Given that the two neural networks achieved similar performance, the simple ensemble model did not outperform the results of any of the two networks taken separately. We would have expected each modality to capture different aspects of the broad autism spectrum symptoms uniquely. This was the case for some symptoms, such as sensory interests more related to audio prediction or the initiation of joint attention more related to video prediction. However, most autistic symptoms were relatively similarly predicted by both modalities, concordant with their complex and multimodal nature. Future work will be required to leverage better the different features that each neural network discriminates to combine them more efficiently. In the present work, we explored two ways of late fusion to achieve a combination that is either more specific (92.5%) or more sensitive (90%). In a context where early identification of children with autism is of utmost importance to provide them access to adequate intervention for supporting their development49,50, a highly sensitive screening tool would be most useful to minimize the number of children who would miss the opportunity of a further comprehensive assessment and opportunity for accessing intervention when needed. Our results strongly advocate for the feasibility of such a sensitive screening test exploiting naturalistic excerpts of the child’s social interactions in the natural environment. Unlike previous approaches32,51, the hereby solution does not require the child to wear any specific device, opening avenues for even more flexible and scalable screening solutions based on home video recordings. On the contrary, in circumstances when one might want to favor specificity over sensitivity, for instance, in the case of a primary practitioner concerned about a child’s development and who would like to confirm a prior suspicion of autism before referring the family for further in-depth assessment. As such, we suggest that using neural networks that combine audio and video information from naturalistic excerpts of social interaction is a promising direction for developing adaptive screening tools for low-cost, large-scale screening of autism spectrum disorder.

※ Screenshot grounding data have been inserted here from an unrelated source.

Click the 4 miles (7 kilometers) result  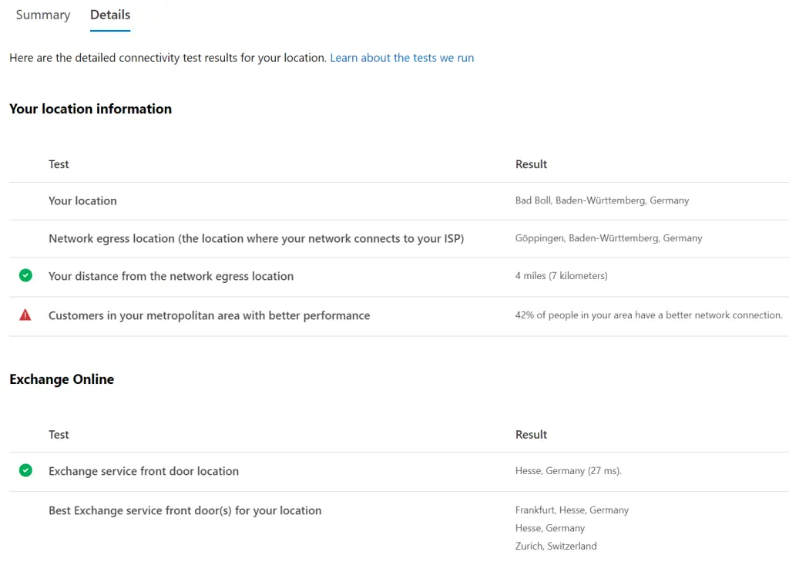[x=561, y=276]
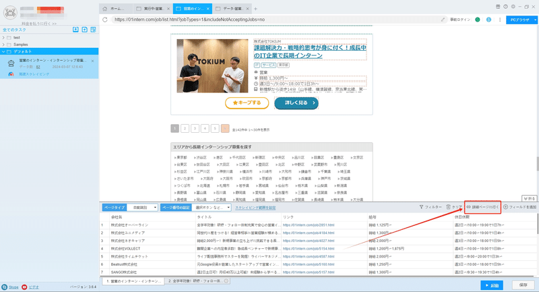Go to page 2 of listings
The image size is (539, 292).
tap(185, 128)
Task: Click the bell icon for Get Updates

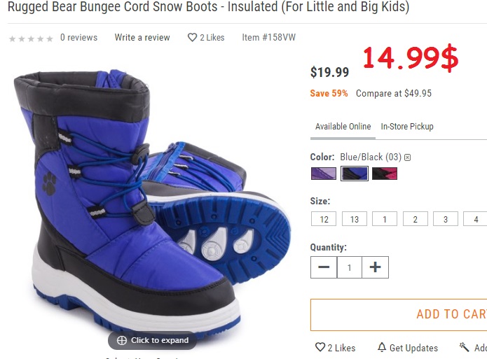Action: [382, 347]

Advocating for combining information from different modalities should come as no surprise for clinicians involved in the diagnostic process. Indeed, actual best practices for diagnosis of autism recommend that the information obtained from the direct assessment of symptoms should be combined with detailed developmental history, cognitive and adaptive functioning measures, as well as genetic, medical, psychiatric, and behavioral conditions52. This inherently multi-modal process of clinician’s decision-making however remains yet to be more often exploited in the machine learning models aiming at the detection of signs of autism. Given the need for scalable tools that can be applied in less standardized contexts, the complementarity characteristic of multi-modal information could be an asset, especially in the contexts of lower validity47,53. In other domains, such as brain imaging, combining different modalities has shown to represent a promising manner to increase classification accuracy54–56. A recent study that used acoustic analyses combined with a computer vision approach applied in the context of the paradigm of response to name has achieved 92% consistency with clinical ground-truth ratings57. Recently a large, multi-site study implemented a multi-modal, app-based approach to screening for autism signs that significantly outperformed the traditional parent-report screening questionnaires58. The multimodality approach shows tremendous potential not only in early detection but also in the successful stratification of subtypes of autism. Indeed, a recent study using a wide array of patient health data, such as electronic health records, healthcare claims, familial whole-exome sequences, and neurodevelopmental expression patterns, together with state-of-the-art AI methodology, managed to successfully isolate a subtype of autism characterized by dyslipidemia59. Future studies should be conducted to explore whether multimodal assessments automatically extracted from simple audio-video recordings of social interactions hold a similar potential for identifying reliable and meaningful autism subgroups, which would represent a critical step toward precision medicine for autism.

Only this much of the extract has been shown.